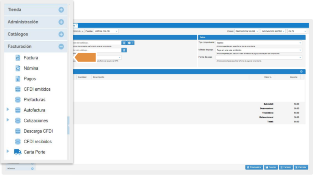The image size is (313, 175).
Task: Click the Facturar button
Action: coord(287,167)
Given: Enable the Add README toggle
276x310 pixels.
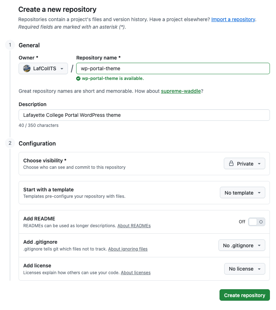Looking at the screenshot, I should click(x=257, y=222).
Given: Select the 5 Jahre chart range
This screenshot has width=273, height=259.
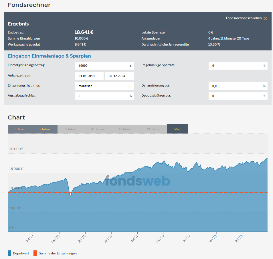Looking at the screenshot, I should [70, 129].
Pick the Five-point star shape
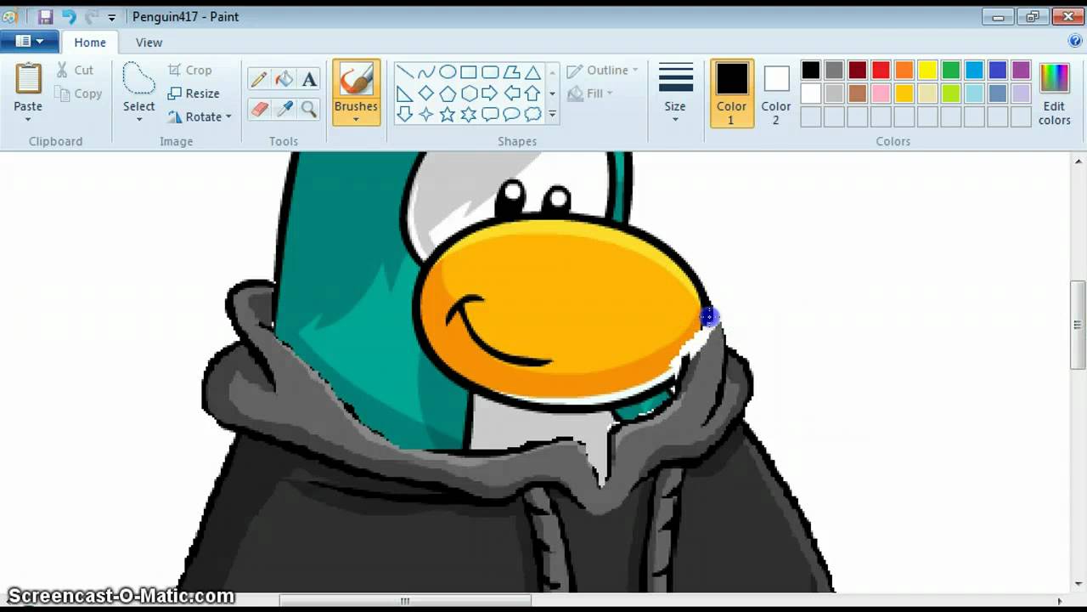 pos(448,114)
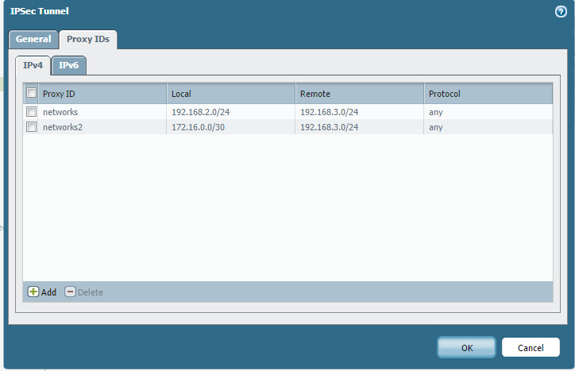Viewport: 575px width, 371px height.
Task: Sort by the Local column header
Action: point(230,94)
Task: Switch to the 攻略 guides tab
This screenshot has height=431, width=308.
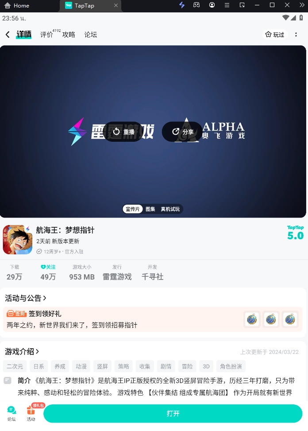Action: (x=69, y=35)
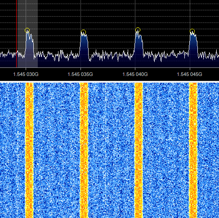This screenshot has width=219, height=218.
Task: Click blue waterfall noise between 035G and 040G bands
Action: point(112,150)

++++++++

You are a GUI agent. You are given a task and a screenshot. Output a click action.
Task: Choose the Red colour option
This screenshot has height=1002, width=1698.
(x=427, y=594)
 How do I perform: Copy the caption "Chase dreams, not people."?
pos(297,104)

++++++++

- [DOEL] Neem de regels van het materiaal letterlijk over, te beginnen bij de regel met "Given: Enable the Add README toggle" en eindigend bij de regel met "Action: point(112,150)", beide inbegrepen. Laat de afbeeldingen in je antwoord weg.

- [RESULTAAT OEFENING]
Given: Enable the Add README toggle
276x310 pixels.
Looking at the screenshot, I should click(x=257, y=222).
Given: Select the 5 Jahre chart range
This screenshot has width=273, height=259.
Looking at the screenshot, I should [70, 129].
Pick the Five-point star shape
 pos(448,114)
Viewport: 575px width, 371px height.
Task: Sort by the Local column header
Action: point(230,94)
Task: Switch to the 攻略 guides tab
This screenshot has height=431, width=308.
Action: (x=69, y=35)
This screenshot has width=219, height=218.
Task: Click blue waterfall noise between 035G and 040G bands
Action: point(112,150)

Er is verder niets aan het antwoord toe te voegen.